Work item | In the listing below, how many lines contain the word "text"? Please respond with the number only.

Provided data |

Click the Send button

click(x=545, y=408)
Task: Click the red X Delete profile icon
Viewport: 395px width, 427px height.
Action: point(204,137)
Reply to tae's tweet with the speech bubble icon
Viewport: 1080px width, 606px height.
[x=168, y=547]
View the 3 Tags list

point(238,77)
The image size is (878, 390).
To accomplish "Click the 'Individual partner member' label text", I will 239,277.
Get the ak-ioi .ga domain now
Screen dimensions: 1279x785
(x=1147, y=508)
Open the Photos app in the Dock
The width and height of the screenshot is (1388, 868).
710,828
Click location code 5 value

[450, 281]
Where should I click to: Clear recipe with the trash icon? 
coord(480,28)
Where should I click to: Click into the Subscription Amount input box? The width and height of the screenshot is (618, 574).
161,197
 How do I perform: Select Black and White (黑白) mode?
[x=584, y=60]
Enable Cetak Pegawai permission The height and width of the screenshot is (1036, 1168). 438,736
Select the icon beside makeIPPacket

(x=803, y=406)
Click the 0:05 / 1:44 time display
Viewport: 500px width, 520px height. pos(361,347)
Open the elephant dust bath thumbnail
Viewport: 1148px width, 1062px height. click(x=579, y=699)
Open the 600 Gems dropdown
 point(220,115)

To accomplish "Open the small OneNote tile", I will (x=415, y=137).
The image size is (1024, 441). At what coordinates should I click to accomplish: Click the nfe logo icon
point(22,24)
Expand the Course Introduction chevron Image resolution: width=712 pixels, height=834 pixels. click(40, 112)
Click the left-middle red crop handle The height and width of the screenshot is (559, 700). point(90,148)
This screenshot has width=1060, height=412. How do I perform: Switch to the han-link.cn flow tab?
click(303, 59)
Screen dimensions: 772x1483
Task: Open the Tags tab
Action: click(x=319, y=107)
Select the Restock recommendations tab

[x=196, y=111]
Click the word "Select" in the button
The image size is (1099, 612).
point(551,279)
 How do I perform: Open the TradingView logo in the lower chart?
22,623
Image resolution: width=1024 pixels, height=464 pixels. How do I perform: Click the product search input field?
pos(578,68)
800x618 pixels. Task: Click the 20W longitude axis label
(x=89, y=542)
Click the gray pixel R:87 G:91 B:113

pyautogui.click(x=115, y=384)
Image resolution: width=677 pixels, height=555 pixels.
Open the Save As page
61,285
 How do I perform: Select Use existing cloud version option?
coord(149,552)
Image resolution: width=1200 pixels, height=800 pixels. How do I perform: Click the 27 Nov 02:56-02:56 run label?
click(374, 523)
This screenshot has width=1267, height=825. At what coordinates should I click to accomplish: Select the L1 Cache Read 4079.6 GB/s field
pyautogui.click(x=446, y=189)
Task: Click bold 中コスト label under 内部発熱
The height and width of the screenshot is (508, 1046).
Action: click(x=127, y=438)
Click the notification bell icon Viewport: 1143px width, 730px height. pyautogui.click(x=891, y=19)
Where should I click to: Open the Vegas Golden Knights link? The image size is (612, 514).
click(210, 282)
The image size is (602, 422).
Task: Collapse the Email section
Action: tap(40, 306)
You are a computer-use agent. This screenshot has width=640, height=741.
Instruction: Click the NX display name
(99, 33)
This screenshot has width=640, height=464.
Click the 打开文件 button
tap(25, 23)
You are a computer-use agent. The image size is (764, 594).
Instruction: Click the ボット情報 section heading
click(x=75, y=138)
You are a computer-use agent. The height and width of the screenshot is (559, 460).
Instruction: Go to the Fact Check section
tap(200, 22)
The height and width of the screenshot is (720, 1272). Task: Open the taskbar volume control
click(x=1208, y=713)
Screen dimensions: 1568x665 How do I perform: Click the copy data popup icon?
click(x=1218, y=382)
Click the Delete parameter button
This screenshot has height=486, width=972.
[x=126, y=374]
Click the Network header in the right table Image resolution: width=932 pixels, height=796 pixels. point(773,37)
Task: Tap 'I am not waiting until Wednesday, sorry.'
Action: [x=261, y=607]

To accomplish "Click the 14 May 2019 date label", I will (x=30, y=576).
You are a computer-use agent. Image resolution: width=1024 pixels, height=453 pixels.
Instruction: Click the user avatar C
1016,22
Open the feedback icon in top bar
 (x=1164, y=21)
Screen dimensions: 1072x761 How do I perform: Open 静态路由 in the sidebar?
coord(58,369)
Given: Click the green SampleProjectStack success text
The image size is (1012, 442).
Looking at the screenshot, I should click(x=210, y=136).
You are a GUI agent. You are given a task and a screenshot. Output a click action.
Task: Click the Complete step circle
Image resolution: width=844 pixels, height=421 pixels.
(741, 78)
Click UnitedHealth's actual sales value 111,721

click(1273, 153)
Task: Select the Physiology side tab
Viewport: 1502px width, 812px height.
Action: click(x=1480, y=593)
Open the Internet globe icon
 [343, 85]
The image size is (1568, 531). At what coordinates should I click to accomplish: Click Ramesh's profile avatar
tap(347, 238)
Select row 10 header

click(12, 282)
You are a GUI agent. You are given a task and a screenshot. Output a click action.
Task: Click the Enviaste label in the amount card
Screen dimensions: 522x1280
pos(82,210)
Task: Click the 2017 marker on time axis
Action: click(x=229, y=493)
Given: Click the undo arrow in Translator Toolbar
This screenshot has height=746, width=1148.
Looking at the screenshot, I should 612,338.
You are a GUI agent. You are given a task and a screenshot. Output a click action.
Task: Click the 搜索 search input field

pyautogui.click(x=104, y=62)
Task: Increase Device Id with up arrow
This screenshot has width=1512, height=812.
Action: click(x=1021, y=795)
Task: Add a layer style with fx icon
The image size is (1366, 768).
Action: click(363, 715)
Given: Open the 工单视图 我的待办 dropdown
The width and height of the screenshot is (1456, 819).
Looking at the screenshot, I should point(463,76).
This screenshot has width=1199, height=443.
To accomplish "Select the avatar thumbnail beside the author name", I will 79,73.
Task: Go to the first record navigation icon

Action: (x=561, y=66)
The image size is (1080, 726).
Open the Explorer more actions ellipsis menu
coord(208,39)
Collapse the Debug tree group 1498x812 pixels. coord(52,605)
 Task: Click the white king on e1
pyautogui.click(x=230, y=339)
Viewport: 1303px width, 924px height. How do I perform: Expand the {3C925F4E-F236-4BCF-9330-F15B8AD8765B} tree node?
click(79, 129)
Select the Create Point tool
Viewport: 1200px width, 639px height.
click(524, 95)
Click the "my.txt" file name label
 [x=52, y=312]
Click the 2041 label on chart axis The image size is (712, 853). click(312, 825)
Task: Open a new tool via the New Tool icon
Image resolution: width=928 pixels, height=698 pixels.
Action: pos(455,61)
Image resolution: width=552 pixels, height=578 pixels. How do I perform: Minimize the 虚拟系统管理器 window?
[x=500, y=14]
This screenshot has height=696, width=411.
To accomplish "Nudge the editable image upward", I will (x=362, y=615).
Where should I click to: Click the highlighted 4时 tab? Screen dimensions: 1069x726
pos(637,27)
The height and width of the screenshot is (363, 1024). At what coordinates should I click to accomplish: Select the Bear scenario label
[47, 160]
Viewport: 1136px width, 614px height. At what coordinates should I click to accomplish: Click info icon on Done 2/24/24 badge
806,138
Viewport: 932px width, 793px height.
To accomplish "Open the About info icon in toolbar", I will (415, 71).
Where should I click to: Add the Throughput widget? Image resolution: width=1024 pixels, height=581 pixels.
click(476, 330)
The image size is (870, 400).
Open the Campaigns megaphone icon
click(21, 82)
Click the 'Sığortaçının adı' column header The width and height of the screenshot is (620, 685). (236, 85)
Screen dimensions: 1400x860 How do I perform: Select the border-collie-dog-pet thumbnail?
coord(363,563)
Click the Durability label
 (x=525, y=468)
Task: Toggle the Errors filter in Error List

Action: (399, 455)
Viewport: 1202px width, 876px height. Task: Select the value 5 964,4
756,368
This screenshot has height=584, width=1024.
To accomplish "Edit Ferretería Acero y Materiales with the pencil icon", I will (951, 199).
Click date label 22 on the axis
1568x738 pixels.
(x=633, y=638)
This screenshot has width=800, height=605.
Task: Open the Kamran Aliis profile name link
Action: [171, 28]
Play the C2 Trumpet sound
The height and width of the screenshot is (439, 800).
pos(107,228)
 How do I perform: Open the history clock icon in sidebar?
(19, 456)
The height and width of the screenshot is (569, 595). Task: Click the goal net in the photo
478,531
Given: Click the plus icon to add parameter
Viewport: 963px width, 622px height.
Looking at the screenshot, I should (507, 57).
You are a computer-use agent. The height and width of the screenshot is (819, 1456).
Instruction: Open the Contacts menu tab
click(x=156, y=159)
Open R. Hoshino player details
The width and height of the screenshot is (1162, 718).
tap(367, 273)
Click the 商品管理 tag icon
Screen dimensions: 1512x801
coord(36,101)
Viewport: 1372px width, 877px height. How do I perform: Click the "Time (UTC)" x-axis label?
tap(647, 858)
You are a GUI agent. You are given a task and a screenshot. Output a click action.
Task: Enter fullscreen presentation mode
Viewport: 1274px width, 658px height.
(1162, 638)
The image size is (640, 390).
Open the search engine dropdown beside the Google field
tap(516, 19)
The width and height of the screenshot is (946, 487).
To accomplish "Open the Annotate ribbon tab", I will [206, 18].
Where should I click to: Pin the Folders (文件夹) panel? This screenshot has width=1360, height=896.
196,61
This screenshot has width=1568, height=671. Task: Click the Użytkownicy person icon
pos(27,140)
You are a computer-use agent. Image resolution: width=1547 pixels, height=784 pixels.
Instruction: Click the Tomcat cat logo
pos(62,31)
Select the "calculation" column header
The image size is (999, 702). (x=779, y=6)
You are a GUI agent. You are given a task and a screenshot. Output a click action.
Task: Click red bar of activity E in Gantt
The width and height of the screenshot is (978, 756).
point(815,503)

Exercise output | 2